Single by The Heartbeats
- B-side: "Oh Baby Don't"
- Released: October 1956 (US)
- Genre: Doo-wop
- Length: 2:22
- Label: Hull, Rama
- Songwriter(s): James Sheppard and William H. Miller

= A Thousand Miles Away =

"A Thousand Miles Away" is a 1956 song recorded by the American doo-wop group The Heartbeats. The song was written by James Sheppard and William H. Miller.
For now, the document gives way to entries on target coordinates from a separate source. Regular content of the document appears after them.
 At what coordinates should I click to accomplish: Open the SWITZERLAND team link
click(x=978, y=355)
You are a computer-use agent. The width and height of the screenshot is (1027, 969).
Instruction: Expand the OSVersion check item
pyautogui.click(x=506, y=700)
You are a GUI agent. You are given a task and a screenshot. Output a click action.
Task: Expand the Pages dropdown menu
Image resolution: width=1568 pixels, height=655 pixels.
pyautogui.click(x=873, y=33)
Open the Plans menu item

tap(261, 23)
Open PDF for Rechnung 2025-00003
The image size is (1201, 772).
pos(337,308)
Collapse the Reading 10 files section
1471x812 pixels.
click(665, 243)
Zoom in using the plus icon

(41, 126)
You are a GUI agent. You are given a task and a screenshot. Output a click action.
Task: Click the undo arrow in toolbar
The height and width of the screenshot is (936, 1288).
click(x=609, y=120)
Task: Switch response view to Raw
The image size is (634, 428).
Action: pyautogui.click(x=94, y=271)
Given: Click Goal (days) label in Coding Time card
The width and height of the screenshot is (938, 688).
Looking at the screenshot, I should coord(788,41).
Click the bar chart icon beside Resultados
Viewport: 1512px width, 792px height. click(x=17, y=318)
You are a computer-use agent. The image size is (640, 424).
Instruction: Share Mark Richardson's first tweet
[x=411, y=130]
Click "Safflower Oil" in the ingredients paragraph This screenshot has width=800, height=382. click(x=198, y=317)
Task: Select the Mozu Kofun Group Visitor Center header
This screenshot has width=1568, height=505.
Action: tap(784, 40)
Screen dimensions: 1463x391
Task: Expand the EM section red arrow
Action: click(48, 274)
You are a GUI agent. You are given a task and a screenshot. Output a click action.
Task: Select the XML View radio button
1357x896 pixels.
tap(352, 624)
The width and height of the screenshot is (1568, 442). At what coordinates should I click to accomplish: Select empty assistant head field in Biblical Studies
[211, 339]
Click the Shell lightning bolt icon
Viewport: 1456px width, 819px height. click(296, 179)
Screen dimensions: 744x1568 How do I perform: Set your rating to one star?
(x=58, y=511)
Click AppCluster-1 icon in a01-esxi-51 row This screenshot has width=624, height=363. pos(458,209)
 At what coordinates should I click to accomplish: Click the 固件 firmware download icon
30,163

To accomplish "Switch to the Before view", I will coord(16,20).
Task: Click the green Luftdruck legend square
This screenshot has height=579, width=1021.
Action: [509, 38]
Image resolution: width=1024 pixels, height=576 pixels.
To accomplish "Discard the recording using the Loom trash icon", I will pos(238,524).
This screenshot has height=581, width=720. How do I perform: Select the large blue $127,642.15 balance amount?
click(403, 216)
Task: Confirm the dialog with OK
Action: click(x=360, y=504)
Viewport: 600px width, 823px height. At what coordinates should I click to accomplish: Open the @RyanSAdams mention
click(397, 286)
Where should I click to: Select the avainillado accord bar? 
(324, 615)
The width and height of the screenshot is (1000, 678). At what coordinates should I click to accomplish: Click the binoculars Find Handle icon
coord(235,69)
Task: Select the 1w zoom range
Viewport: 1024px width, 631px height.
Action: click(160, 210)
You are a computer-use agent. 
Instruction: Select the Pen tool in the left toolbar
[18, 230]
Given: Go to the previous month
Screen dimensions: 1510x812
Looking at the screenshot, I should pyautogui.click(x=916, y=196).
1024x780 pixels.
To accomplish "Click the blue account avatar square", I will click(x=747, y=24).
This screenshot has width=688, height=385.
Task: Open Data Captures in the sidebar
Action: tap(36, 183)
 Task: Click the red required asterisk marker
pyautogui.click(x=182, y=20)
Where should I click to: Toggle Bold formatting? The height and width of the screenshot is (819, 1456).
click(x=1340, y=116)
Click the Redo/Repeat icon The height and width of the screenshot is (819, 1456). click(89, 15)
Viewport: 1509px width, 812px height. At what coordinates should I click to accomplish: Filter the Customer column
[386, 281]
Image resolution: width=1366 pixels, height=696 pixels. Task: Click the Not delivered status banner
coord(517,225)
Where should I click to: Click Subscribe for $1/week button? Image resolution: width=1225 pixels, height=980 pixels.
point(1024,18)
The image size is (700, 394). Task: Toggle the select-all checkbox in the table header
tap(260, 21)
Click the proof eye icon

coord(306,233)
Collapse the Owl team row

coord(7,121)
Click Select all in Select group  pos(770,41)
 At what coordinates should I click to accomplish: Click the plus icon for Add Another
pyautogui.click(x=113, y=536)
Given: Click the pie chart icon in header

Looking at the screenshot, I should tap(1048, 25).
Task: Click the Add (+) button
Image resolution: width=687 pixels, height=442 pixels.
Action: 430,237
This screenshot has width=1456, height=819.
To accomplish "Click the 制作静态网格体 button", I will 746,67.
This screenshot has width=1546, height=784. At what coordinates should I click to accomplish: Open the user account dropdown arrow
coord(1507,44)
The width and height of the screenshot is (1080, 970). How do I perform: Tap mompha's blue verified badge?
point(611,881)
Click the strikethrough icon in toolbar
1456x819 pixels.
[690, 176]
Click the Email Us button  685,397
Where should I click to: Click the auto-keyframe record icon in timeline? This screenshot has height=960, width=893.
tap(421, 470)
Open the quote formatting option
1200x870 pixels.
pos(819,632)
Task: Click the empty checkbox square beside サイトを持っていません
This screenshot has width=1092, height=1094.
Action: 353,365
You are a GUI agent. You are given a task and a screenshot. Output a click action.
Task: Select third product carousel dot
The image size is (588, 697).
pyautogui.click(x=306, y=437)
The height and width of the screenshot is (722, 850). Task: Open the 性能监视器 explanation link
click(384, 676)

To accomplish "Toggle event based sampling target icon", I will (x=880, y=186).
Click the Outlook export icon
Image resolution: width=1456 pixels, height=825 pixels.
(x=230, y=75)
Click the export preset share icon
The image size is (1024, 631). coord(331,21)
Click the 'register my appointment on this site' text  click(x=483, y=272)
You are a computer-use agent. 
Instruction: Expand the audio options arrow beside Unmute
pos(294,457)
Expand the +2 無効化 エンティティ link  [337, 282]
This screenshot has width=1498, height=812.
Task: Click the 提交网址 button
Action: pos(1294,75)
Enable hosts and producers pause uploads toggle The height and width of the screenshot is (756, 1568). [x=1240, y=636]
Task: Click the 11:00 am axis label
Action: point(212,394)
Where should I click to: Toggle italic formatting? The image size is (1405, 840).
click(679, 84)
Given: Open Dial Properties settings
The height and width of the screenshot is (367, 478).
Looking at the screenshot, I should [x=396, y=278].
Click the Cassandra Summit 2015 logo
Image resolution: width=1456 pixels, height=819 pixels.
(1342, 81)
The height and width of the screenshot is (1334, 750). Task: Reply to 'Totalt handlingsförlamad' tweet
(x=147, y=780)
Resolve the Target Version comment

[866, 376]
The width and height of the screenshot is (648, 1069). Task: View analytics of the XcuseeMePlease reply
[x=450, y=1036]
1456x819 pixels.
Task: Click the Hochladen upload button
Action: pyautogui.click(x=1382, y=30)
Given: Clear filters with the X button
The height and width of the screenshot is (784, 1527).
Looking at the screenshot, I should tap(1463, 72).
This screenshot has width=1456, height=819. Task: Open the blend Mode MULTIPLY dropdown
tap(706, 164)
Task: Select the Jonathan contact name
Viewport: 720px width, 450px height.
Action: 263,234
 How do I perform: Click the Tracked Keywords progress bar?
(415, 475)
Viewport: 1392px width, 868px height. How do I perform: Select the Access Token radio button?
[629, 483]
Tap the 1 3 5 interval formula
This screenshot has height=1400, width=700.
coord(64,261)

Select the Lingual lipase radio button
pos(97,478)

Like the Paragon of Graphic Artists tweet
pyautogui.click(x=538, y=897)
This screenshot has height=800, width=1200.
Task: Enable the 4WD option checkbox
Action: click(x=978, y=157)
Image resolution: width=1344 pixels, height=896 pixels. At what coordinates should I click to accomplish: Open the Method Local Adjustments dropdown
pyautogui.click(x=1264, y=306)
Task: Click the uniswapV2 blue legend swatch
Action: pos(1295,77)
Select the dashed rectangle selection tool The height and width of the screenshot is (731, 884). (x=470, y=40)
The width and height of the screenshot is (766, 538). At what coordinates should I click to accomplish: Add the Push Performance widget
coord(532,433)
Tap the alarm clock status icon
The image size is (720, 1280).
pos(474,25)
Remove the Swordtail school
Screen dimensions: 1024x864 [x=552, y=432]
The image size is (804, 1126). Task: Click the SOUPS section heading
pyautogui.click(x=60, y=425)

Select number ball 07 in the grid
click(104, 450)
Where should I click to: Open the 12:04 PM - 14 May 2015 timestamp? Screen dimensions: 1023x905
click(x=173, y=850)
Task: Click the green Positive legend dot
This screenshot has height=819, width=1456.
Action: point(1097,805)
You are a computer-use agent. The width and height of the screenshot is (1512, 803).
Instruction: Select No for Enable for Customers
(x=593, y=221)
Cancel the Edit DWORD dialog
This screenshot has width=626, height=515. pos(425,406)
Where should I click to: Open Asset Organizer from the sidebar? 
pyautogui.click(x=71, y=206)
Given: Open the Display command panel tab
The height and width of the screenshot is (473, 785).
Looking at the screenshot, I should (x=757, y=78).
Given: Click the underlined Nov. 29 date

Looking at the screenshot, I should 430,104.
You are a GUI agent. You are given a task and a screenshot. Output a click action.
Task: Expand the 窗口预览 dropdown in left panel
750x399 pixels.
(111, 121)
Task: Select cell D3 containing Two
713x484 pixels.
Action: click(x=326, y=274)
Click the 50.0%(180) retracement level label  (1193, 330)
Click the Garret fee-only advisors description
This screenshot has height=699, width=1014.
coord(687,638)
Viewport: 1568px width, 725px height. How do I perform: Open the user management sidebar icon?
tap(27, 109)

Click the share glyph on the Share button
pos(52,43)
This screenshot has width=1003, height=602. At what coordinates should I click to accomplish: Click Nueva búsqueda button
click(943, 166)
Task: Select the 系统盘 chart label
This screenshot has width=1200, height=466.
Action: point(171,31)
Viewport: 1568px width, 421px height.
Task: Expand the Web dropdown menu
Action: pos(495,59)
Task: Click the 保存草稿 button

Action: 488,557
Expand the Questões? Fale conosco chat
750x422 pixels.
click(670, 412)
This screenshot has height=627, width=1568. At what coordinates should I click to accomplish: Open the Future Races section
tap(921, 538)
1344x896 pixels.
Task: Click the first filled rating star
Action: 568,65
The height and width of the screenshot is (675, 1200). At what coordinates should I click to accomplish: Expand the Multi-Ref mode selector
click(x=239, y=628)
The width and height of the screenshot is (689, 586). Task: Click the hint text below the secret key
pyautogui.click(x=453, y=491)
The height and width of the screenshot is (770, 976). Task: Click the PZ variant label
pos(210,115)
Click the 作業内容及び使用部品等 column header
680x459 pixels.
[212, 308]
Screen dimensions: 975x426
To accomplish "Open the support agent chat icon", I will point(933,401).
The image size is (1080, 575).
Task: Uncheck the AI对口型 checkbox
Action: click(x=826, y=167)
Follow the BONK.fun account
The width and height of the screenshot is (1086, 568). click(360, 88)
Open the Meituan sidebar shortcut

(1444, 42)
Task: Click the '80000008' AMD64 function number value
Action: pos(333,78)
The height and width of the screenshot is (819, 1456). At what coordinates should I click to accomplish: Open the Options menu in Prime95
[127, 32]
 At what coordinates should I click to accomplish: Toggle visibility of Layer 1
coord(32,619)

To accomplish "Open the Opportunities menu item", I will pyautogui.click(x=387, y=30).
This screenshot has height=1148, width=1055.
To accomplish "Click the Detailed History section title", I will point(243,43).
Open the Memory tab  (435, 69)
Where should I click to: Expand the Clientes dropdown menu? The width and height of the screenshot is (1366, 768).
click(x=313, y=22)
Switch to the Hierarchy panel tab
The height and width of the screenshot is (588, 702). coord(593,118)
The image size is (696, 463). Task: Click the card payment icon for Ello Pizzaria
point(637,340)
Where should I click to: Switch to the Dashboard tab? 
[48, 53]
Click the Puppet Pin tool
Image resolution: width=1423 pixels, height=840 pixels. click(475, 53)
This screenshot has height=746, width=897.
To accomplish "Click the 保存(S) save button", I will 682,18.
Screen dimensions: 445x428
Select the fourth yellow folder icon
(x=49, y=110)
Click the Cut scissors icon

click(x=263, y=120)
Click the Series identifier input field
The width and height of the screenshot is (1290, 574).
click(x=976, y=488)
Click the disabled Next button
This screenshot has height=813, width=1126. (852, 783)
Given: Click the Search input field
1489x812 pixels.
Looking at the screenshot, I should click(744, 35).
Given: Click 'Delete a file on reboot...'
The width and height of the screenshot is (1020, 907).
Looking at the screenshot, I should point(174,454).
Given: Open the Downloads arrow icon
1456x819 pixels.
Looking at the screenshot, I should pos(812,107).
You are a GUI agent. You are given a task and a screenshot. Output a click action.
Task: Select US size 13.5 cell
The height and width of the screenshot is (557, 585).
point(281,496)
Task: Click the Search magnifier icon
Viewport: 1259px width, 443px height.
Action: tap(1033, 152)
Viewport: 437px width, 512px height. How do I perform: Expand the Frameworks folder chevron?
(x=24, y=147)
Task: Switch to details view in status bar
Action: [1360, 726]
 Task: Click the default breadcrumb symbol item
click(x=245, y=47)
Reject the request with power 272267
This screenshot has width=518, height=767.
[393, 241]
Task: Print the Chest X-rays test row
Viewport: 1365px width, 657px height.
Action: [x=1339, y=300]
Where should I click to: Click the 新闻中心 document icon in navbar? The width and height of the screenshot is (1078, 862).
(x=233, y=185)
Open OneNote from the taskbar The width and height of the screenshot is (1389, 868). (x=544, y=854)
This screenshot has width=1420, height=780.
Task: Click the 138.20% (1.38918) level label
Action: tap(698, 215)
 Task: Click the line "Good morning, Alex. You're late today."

The sequel, "Daddy's Home", also written by Sheppard and performed by his group Shep and the Limelites, was released in 1961. It did even better on the charts, reaching #2 on the US Billboard Hot 100.

==Background==
Sheppard co-wrote the song after his ex-girlfriend moved away to Texas.

==Track listing==
7" Vinyl
1. a. "A Thousand Miles Away" - 2:22
2. b. "Oh Baby Don't" - 2:25

==Chart performance==
- "A Thousand Miles Away" reached #5 on the R&B Singles chart and #52 in the US on The Billboard Hot 100.
- A 1960, reissue had the song peak at #96 on the Hot 100.

==Cover versions==
Other artists who have released a cover versions of the song are:
- The Fleetwoods
- The Diamonds
- Harry Nilsson

==In popular culture==
The song was featured in the 1973 film American Graffiti.